Integrating heat pump water heaters with gas boilers

Integrating heat pump water heaters with gas boilers

The drive for renewable technologies is gathering pace, with heat pumps currently dominating the headlines when it comes to sustainability. However, with full heat pump systems not necessarily suitable for every UK household, Victoria Gutierrez, Head of Marketing at Ariston, outlines an alternative approach where heat pump water heaters are integrated alongside traditional gas boilers.

With many UK properties already reliant on gas boilers to provide heating and hot water, the drive towards heat pump technology (as outlined in the Heat and Buildings Strategy) has led to many questions being raised. After all, converting to a full heat pump system is not always straightforward – or cost effective. Fortunately, there is a way to achieve the best of both worlds, thanks to advances in heat pump water heater technology.

Heating up water for washing and cleaning accounts for the second highest energy consumption in a home (approximately 12%) after heating, so any sustainable product designed specifically for this purpose should be embraced. Gas prices are set to escalate later in the year, so it makes sense to look at renewable, electric systems like heat pumps.

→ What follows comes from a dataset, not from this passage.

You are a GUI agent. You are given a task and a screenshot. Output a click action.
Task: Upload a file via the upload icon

The concept of a heat pump water heater is pretty simple, as modern air source heat pump technology is combined with an unvented cylinder. Units then use electricity to extract heat from the air and transfer it – at a higher temperature – to heat the water in the cylinder. Although some may argue electricity prices are just as likely to rise as gas, this is counteracted by heat pump water heaters boasting high coefficients of performance (COPs) – i.e. they only require one unit of electricity for around three units of heat. Indeed, products such as the Nuos Plus Wi-Fi from Ariston have COPs up to 3.14, ensuring they are excellent alternatives to traditional storage water heaters (especially as typical immersion heaters only have a COP of 1).

Best of both worlds
Integrating two different products can result in efficient and effective heating – and water heating – all year round. Having a unit dedicated specifically to hot water reduces the reliance on gas boilers and fossil fuels. While properties will still rely on the latter for space heating, this will only be required for 23 to 24 weeks of the year, with studies revealing the majority of people turning their central heating on at the end of October and switching it off again in April.

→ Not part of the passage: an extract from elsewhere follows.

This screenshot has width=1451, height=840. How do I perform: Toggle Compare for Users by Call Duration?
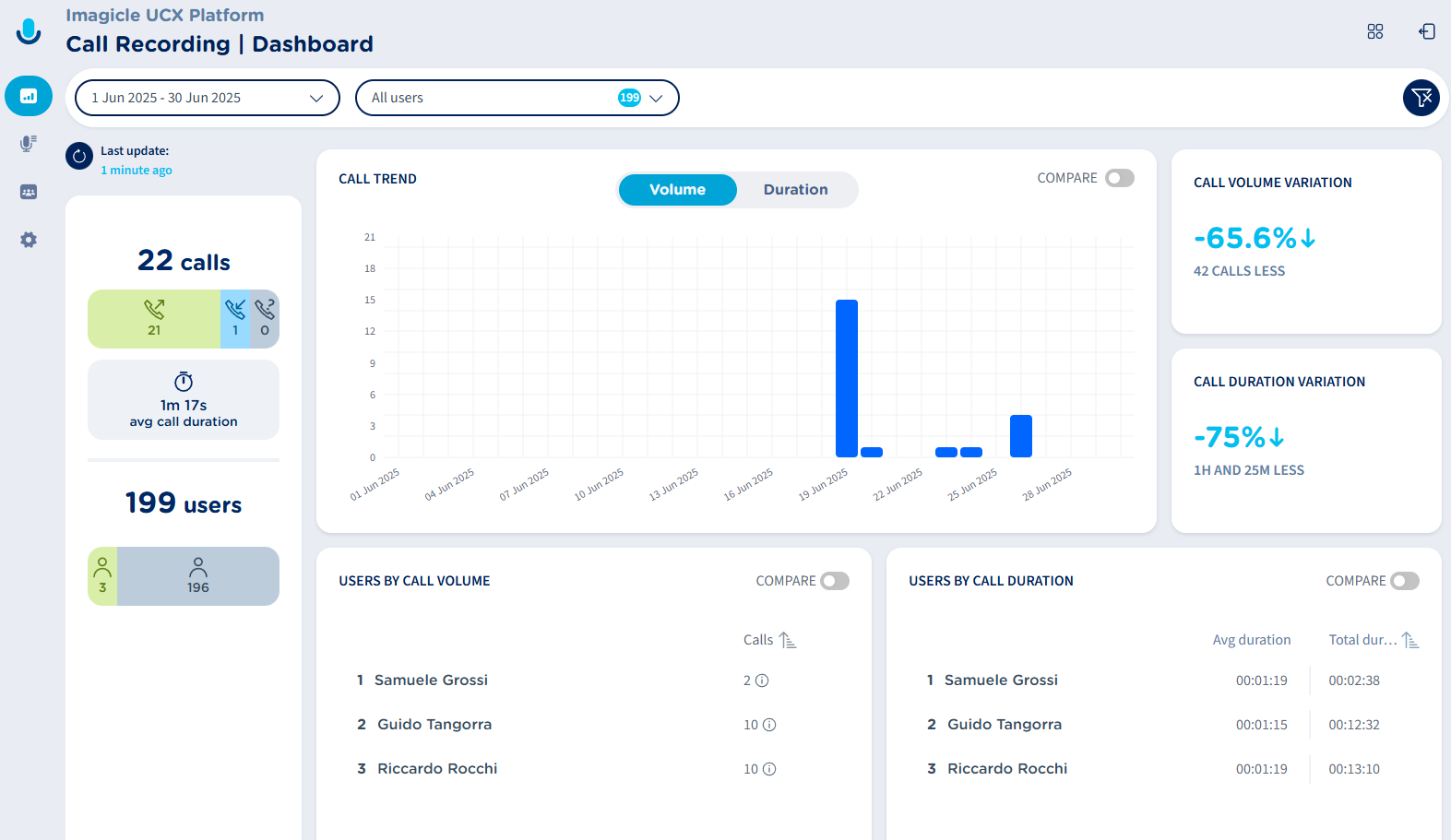1404,581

Heat pump water heaters with an indirect coil can be easily connected to other heating products, including gas boilers. Provided the two products utilise the same digital communications protocol, they can be fully integrated as part of the same system, as they can be operated from the same controller for optimum levels of performance and comfort.

Rather than relying on a generic ‘on/off’ style thermostat, modern communications protocols – such as Ariston’s BusBridgeNet – enable two-way exchanges of information, so that each part of a system can operate to its maximum potential and best possible efficiency. In turn, this provides end users with greater energy savings, as well as complete peace of mind.

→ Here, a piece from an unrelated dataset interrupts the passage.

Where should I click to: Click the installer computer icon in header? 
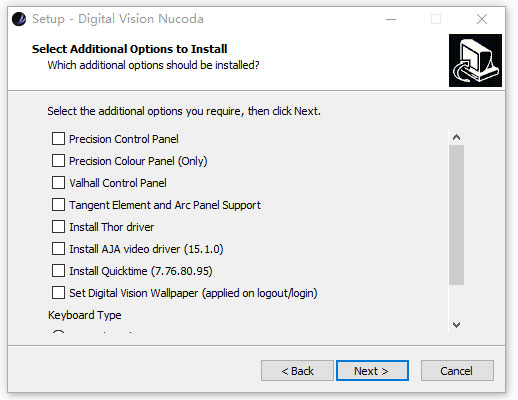475,60
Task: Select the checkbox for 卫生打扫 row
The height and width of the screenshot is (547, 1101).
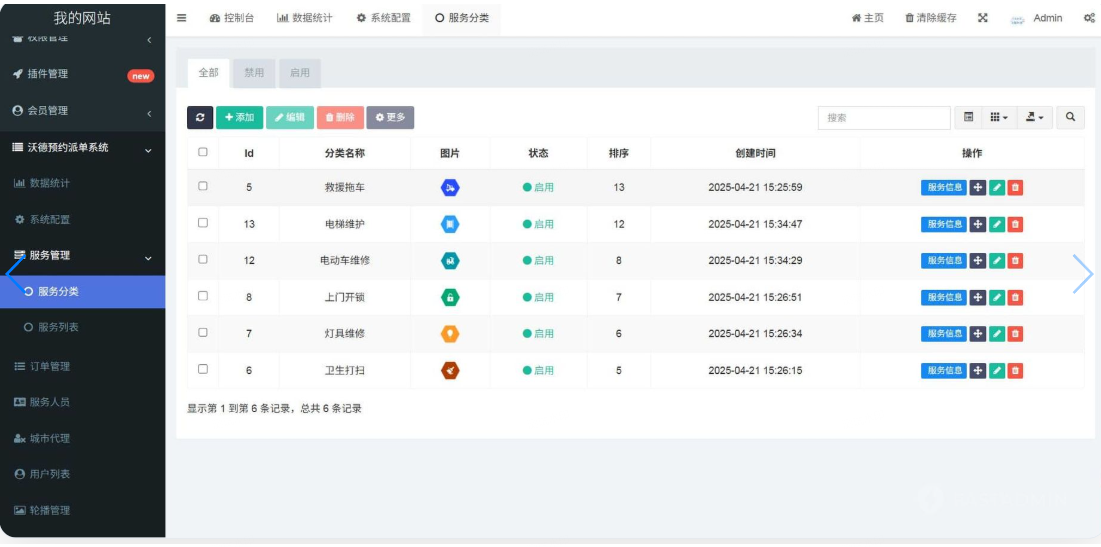Action: (203, 369)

It is this principle that allows the latest heat pump water heaters and boilers to be controlled via Wi-Fi technology and smartphone apps, which many plumbing and heating engineers will already be familiar with. In addition to modulating technology, multiple functions are available, including energy management reports, internet weather monitoring and weekly scheduler programming. Plus, there are additional holiday and override modes, for circumstances when a property is going to be left unoccupied for a set period of time.

Ducting requirements
Combining renewable technologies with existing systems is set to become more commonplace. Indeed, heat pump water heaters have the benefit of being both flexible and versatile – as well as extremely reliable (the concept ‘plug and play’ has never been more apt). While they share some similarities with unvented cylinders, the main difference is requiring ducting in order to draw air in and let exhaust air out. As a result, the ducts must be suitably distanced, so that any air previously drawn in and cooled is not recirculated, as this would have an effect on energy efficiency. Any ducting should also be suitably insulated to prevent the possibility of condensation forming due to circulating air cooling the pipes.

There are clear benefits to using sustainable water heating technologies alongside a traditional gas boiler. The addition of a heat pump water heater allows the boiler to minimise heat cycles during the summer months, as well as reduce wear and tear. This ensures end users benefit from a renewable, controllable and highly efficient source of hot water. A fully integrated system offers the best of both worlds.